Helmut Morgner ergriff seine Chance 1981. Er übernahm den Handwerksbetrieb, als der Vorbesitzer in Rente ging. „Das war in der DDR eine der wenigen Möglichkeiten, sich als Handwerker selbständig zu machen", erklärt er. Nach der Wende führte Morgner den Betrieb weiter. Allerdings musste er einen Kredit in Höhe von einer Million D-Mark aufnehmen, um einen Neubau zu errichten. „Es hat sich aber ausgezahlt", sagt er.
Helmut Morgner und seine Mitarbeiter blicken zuversichtlich in die Zukunft
„Nach der Wende stellte der Vorbesitzer plötzlich Rückforderungen auf Büro und Werkstatt. Hinzu kam der fortschreitende Platzmangel. Da gab es für mich nur eine Lösung: einen Neubau im Industriegebiet errichten", so Morgner. Das ging nicht ohne ein Bankdarlehen in Höhe von einer Million D-Mark. Mit der Rückzahlung an die Bank und den Zinsen summierte sich die Belastung des Handwerksbetriebs auf rund zwei Millionen. „Aufgeben kam aber niemals in Frage.
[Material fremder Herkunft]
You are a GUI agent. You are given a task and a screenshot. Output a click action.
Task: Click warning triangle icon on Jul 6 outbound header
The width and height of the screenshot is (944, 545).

Es ist ein Familienunternehmen. Mit Mut und Gottes Hilfe haben wir's geschafft. Basta", schmunzelt der Unternehmer.
Helmut Morgner schuf neue Arbeitsplätze. Aus dem 3-Mann-Betrieb wurde ein Unternehmen von zeitweise 25 Beschäftigten. „Die Arbeit war ja da. Deshalb brauchte ich mehr Leute." Und um die Tradition als Familienunternehmen aufrecht zu erhalten, unterstützt er die Ausbildung seines Sohnes zum Heizungsmeister und Energieberater.
Damit nicht genug, erschließt Morgner auch neue Geschäftsfelder wie Heizungsbau und erneuerbare Energietechnik. Bei der Zusammensetzung seines Teams achtet er penibel darauf, dass die Mischung zwischen jung und alt erhalten bleibt. Er bildet kontinuierlich 12 Lehrlinge aus, beschäftigt aber auch erfahrene Monteure. „Dadurch habe ich einen guten Mix von althandwerklichem Können und der Beherrschung neuer Technologien", sagt Morgner.